What you are asked to do → Copy the rows below exactly, from the line containing "Open Emptying recycle bin in windows link" through the line containing "coord(208,416)", leaving out the pictures.

Material supplied →

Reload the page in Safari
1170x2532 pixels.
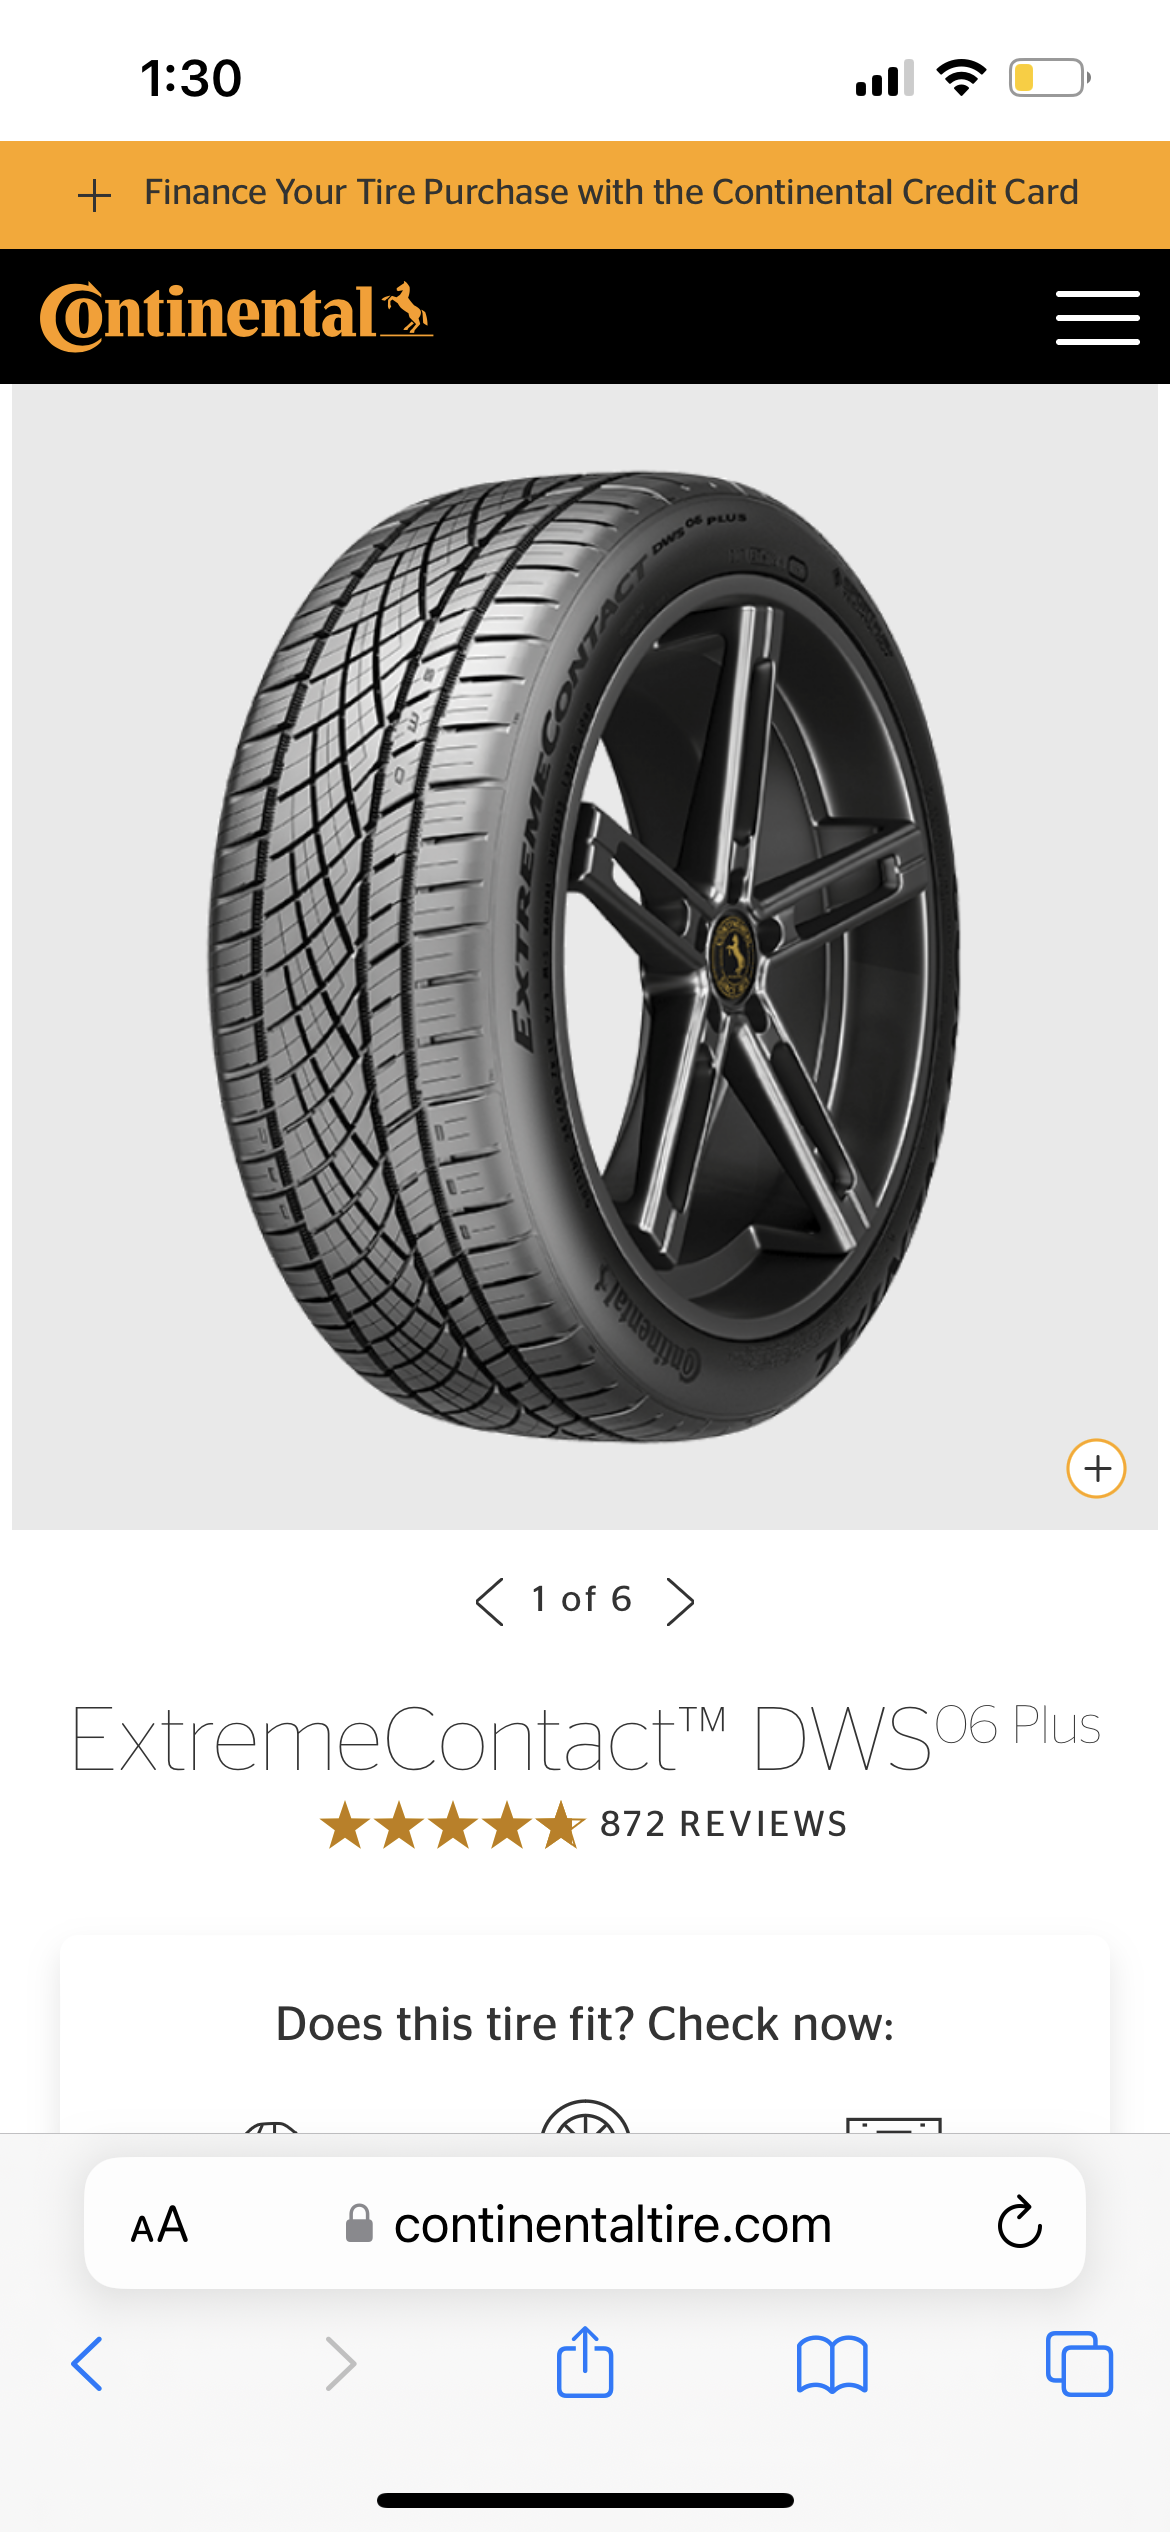click(1019, 2223)
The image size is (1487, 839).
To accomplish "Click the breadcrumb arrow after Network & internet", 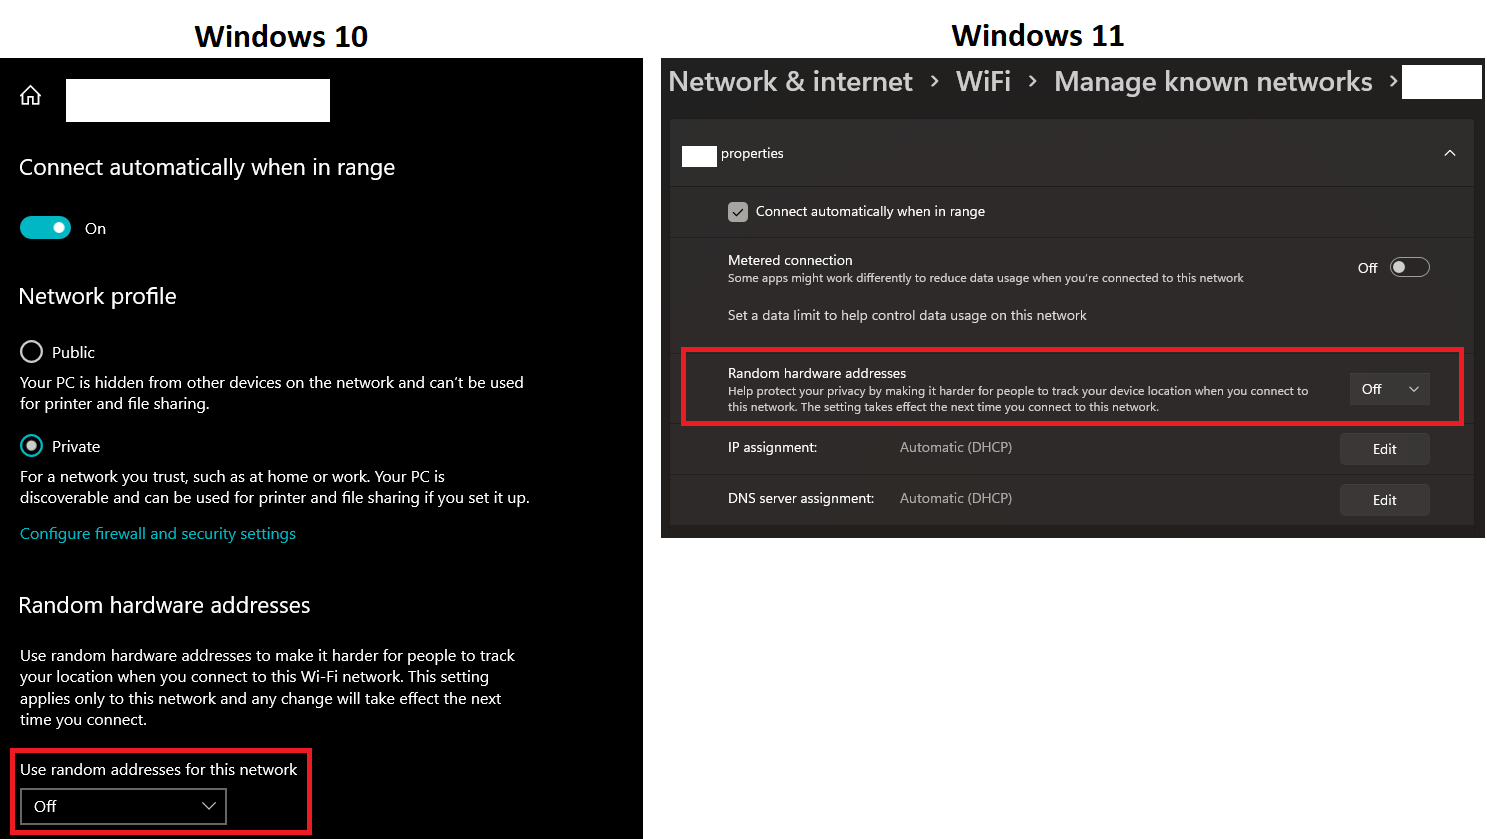I will 934,82.
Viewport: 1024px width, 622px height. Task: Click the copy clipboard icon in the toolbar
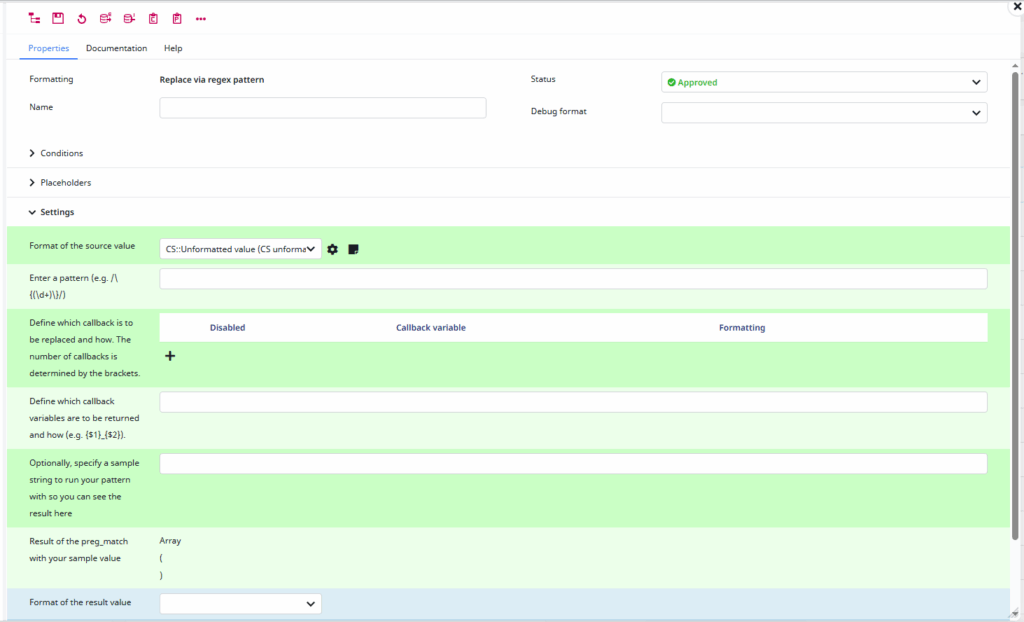click(x=152, y=18)
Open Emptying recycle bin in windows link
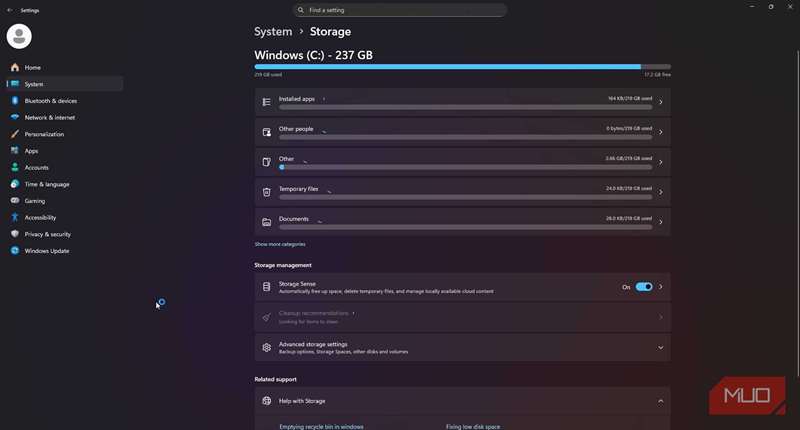Image resolution: width=800 pixels, height=430 pixels. [x=321, y=426]
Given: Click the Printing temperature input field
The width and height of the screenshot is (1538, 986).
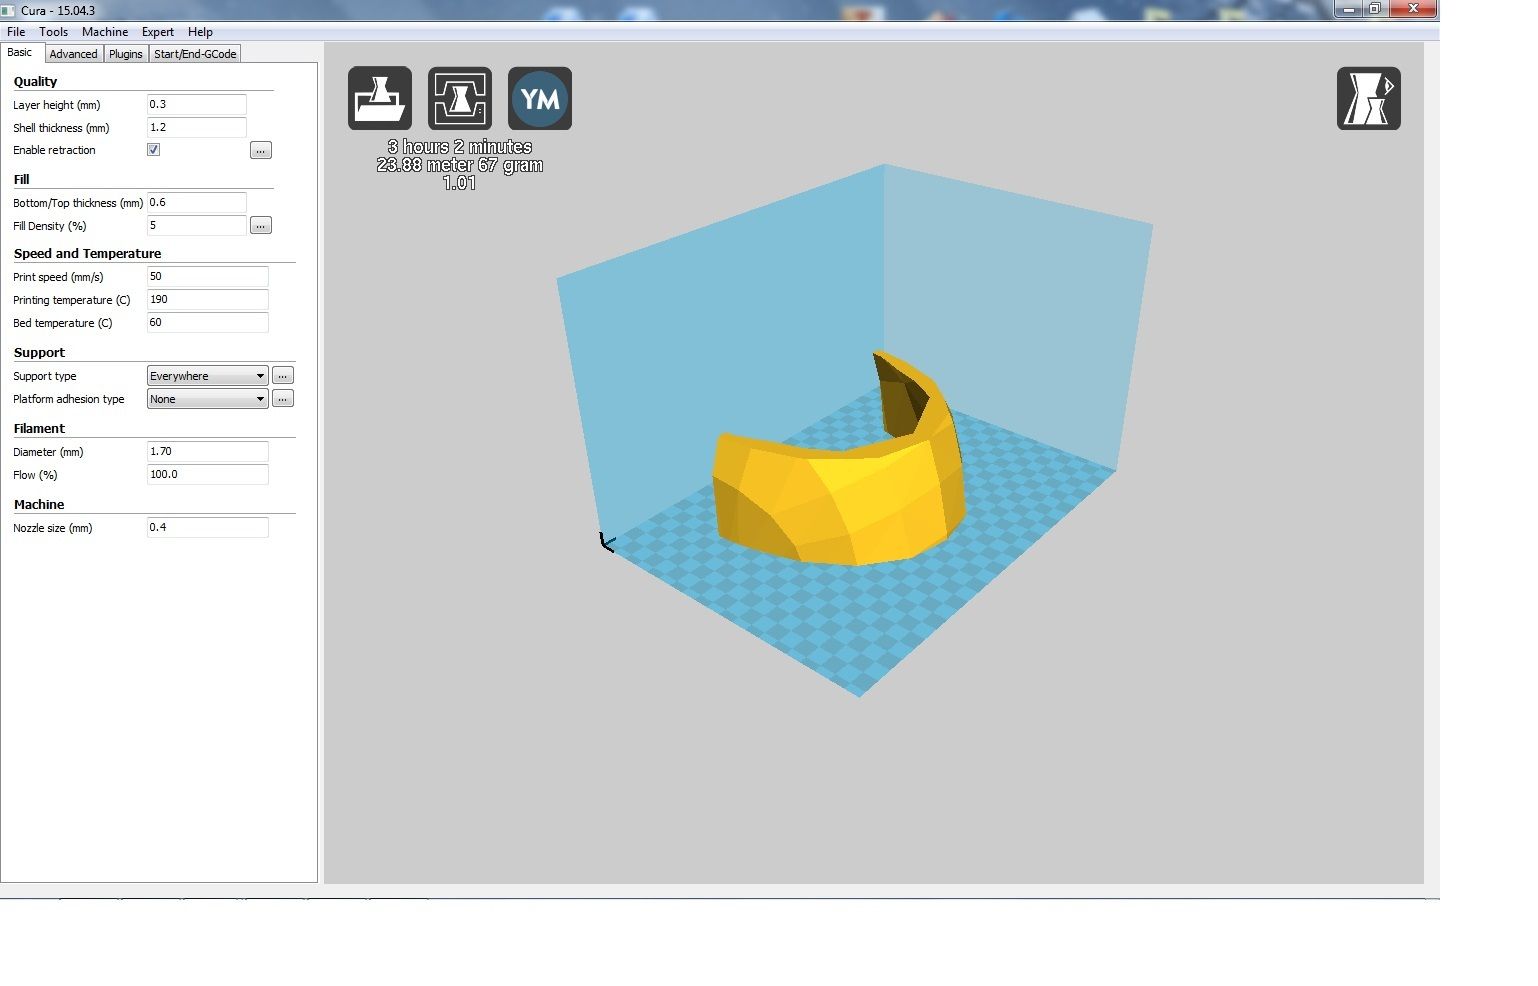Looking at the screenshot, I should [x=207, y=300].
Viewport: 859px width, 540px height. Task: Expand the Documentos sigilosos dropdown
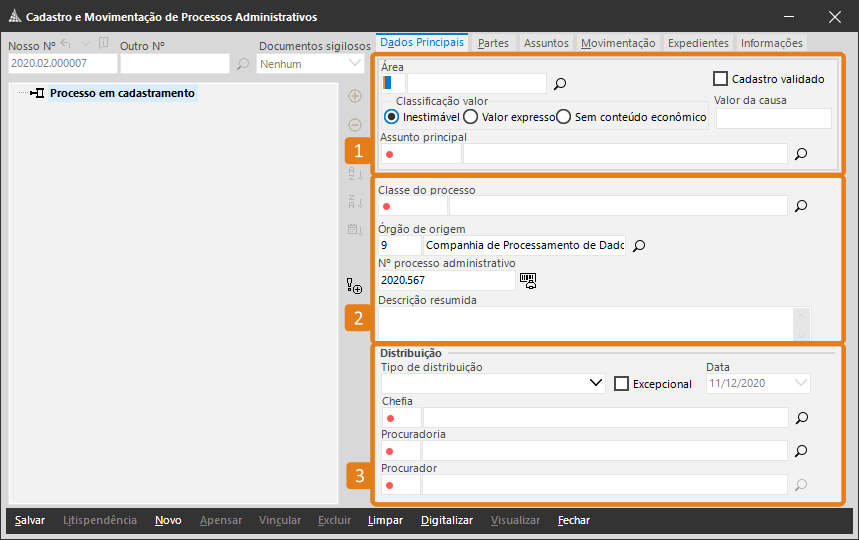click(x=355, y=64)

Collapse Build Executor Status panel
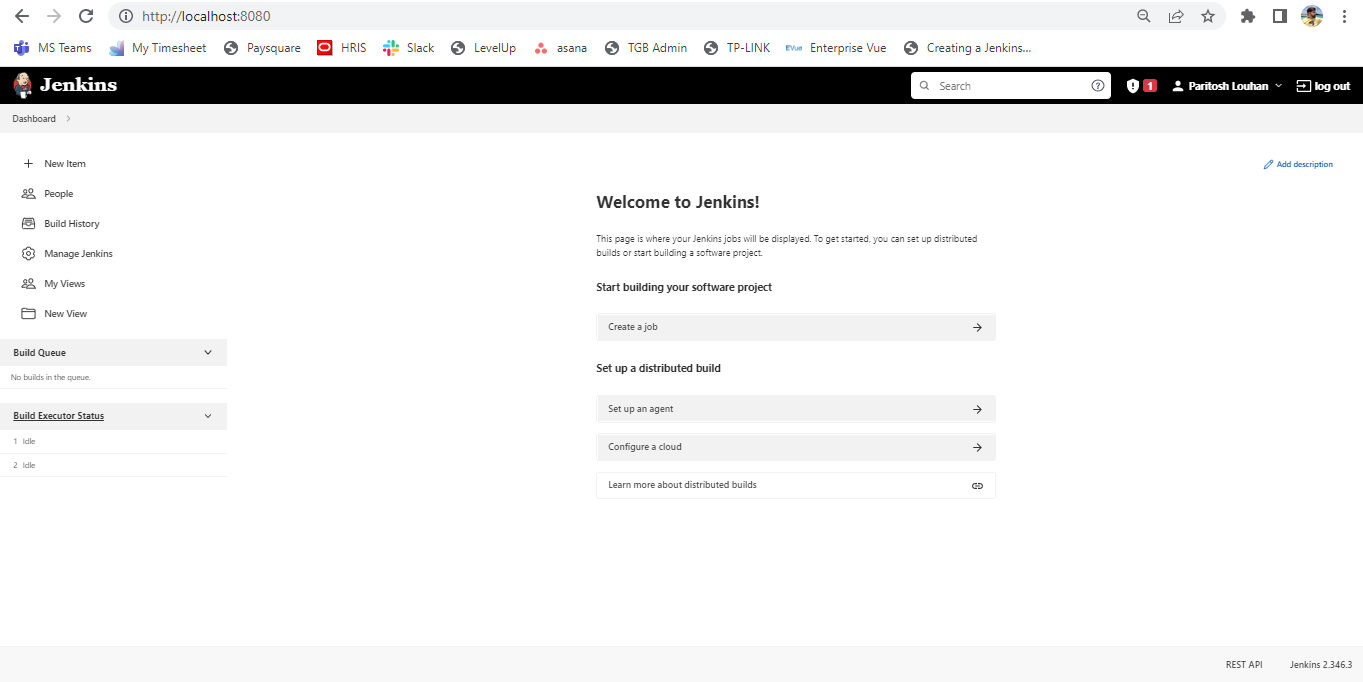coord(208,416)
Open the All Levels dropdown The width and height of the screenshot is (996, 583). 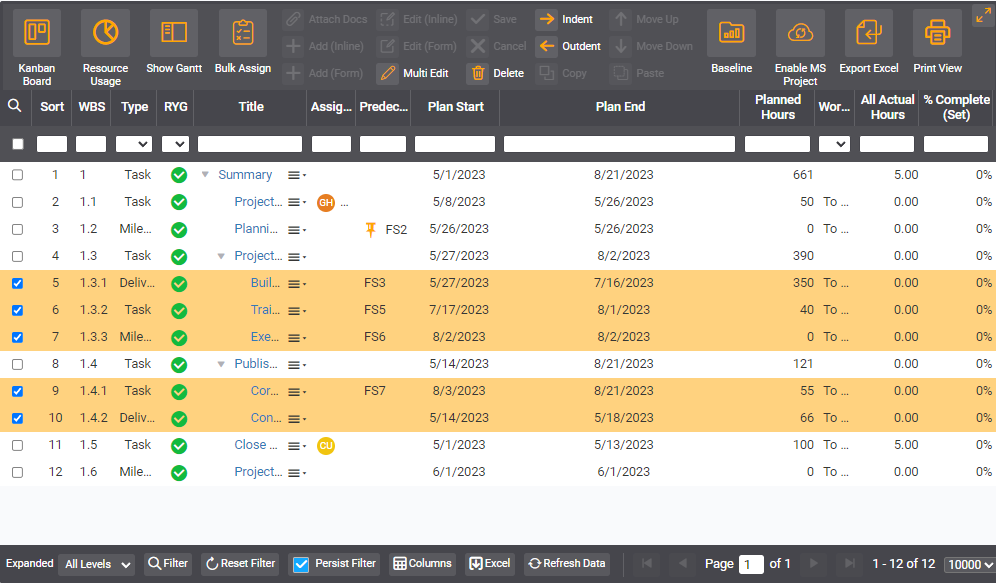pyautogui.click(x=96, y=563)
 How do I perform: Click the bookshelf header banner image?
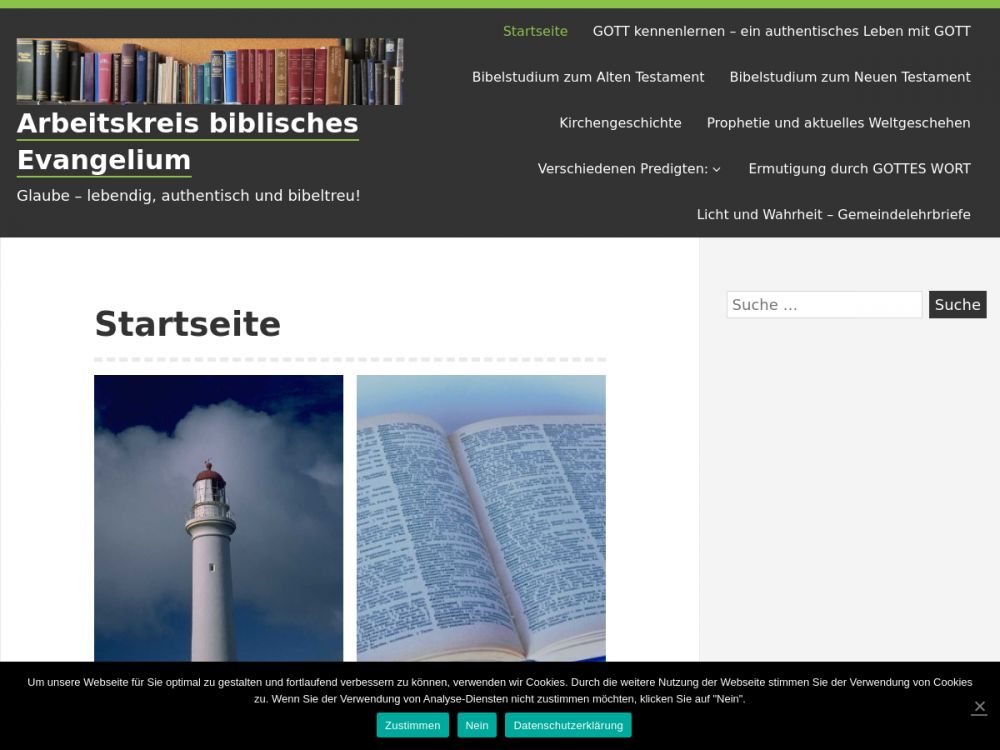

Reply →
Open Emptying recycle bin in windows link
Image resolution: width=800 pixels, height=430 pixels. [x=321, y=426]
Given: Click the Printing temperature input field
The width and height of the screenshot is (1538, 986).
Looking at the screenshot, I should [x=207, y=300].
Viewport: 859px width, 540px height. Task: Expand the Documentos sigilosos dropdown
click(x=355, y=64)

Collapse Build Executor Status panel
coord(208,416)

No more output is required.